Maybe his taste in drinks was wrong. Bond propagated martini (shaken but not stirred) while Neill’s tipple is obviously the finest of wines, although the latest Bond offering - Skyfall starring Daniel Craig - has switched to Heineken Beer. Sacrilege!
Anyway, Neill, the nearly Bon,d who starred in Jurassic Park, Omen III and The Hunt for Red October inter alia, was in Portadown on Friday night, publicising his New Zealand created pinot noir wines, as part of a round Northern Ireland tour. He was handing out a licence to chill for a plethora of connoisseurs! And about 40 had the bottles signed at the Seagoe, prior to a dinner for wine merchants.

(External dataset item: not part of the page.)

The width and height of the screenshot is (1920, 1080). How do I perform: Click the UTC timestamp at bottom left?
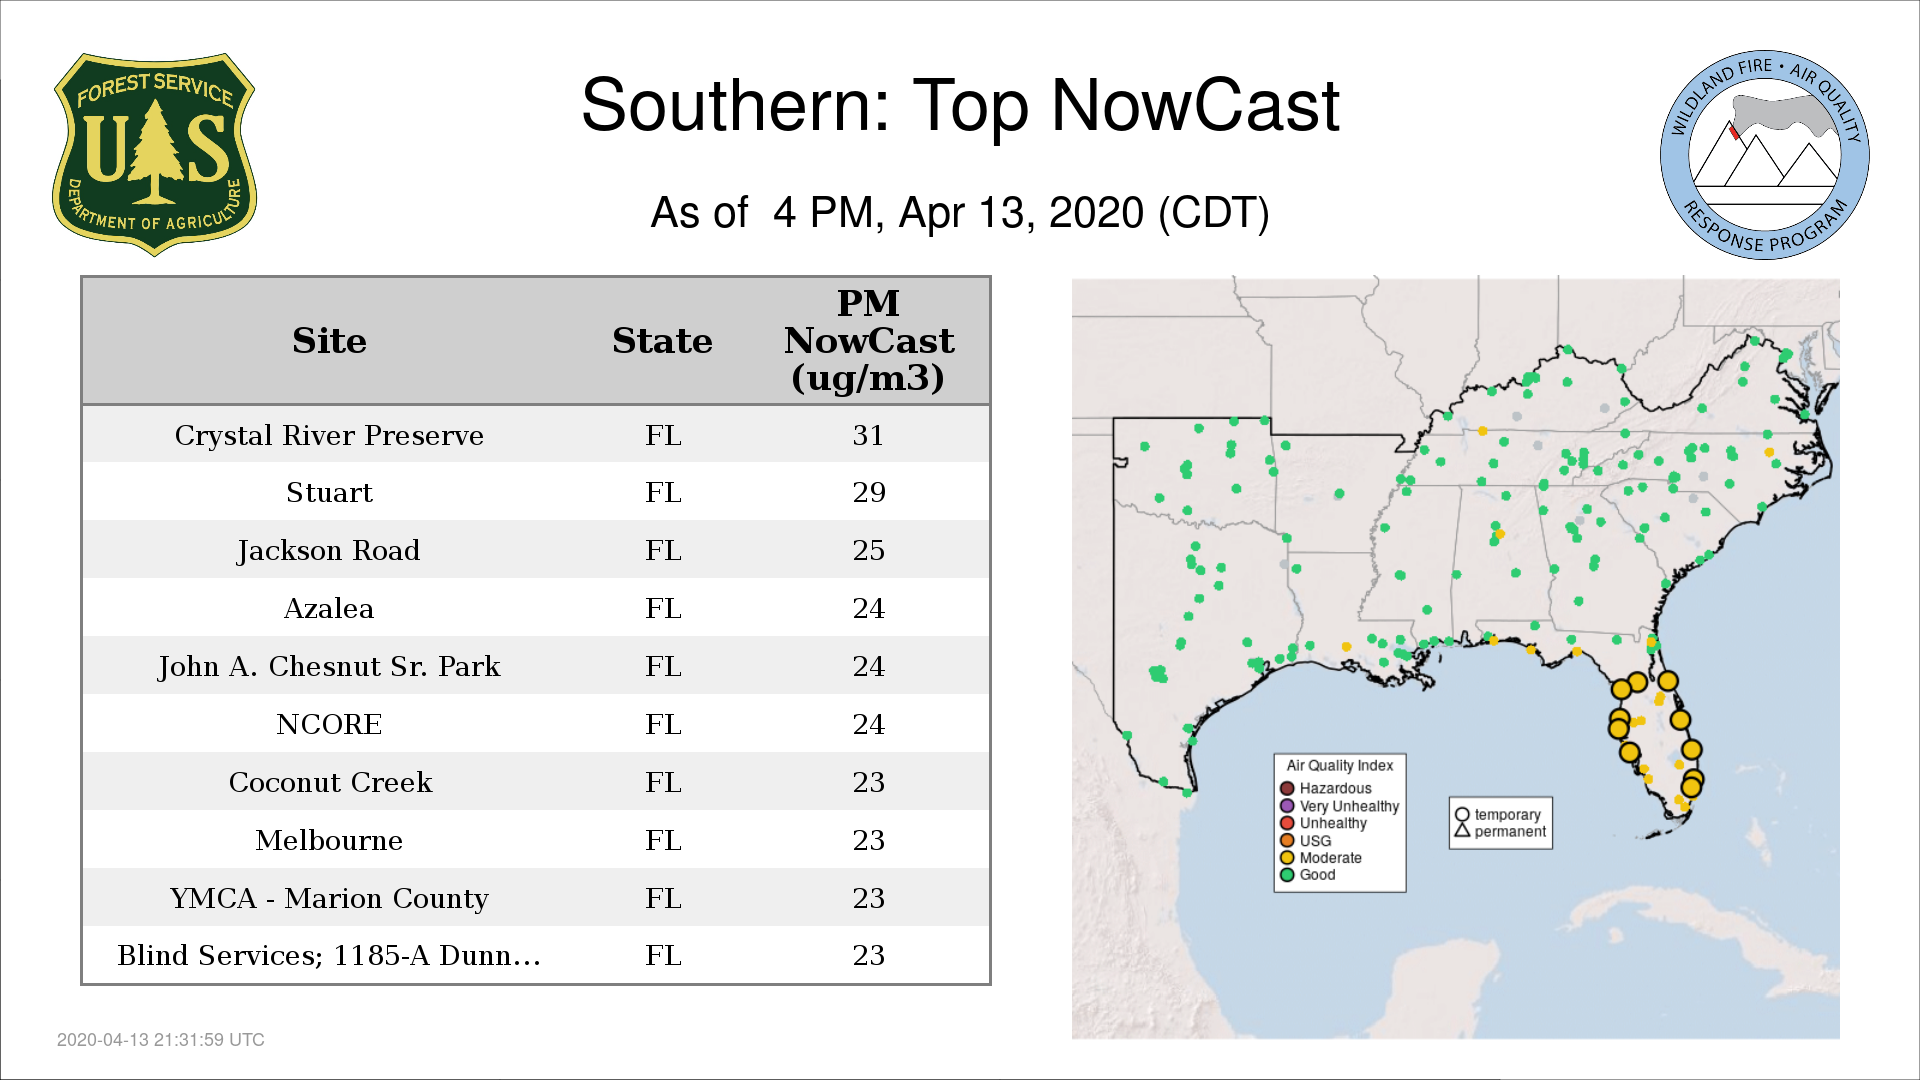tap(161, 1040)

He sold and signed no fewer than 1,800 bottles as he covered all six counties, attending various promotional dinners and ‘wine signings’, his venues including Omagh where he was born, Armagh where he spent part of his childhood, and Newcastle, not far from Tyrella where he spent many happy family outings.
Perhaps the best-known New Zealand actor of the modern era, he played the part of the perfect host as the general public flocked to meet him, have bottles of his Two Paddocks wine signed, and sample the vintage.
His father was stationed in Omagh as an officer with the Irish Guards when Neill was born in 1947. “Omagh, Armagh and Tyrella Beach are my earliest, happy memories before we returned to New Zealand where my parents came from – I was seven at the time,” he said.”I also remember suffering from whooping cough here and thinking I was going to die. But I pulled through!”
He covered all six counties of Northern Ireland in his travels – starting in Belfast, and taking in Londonderry, Lusty Beg, Armagh, Portadown and Omagh, a whistle stop tour with agents the Robb Brothers of Portadown.
The actor pointed out that he came from a long line of spirit merchants, dating back to his great-grandfather in Belfast in 1861. They continued the trade in New Zealand as one of the country’s biggest spirit merchants – “but I’m the first to have cultivated the grape”.
He added: “I’m shooting the BBC TV production Peaky Blinders, a gangster saga set in the days after the First World War and being filmed in Birmingham, Leeds and Liverpool. So I took the opportunity to cross the Irish Sea, have a look around the country of my birth and introduce the people to my wines.”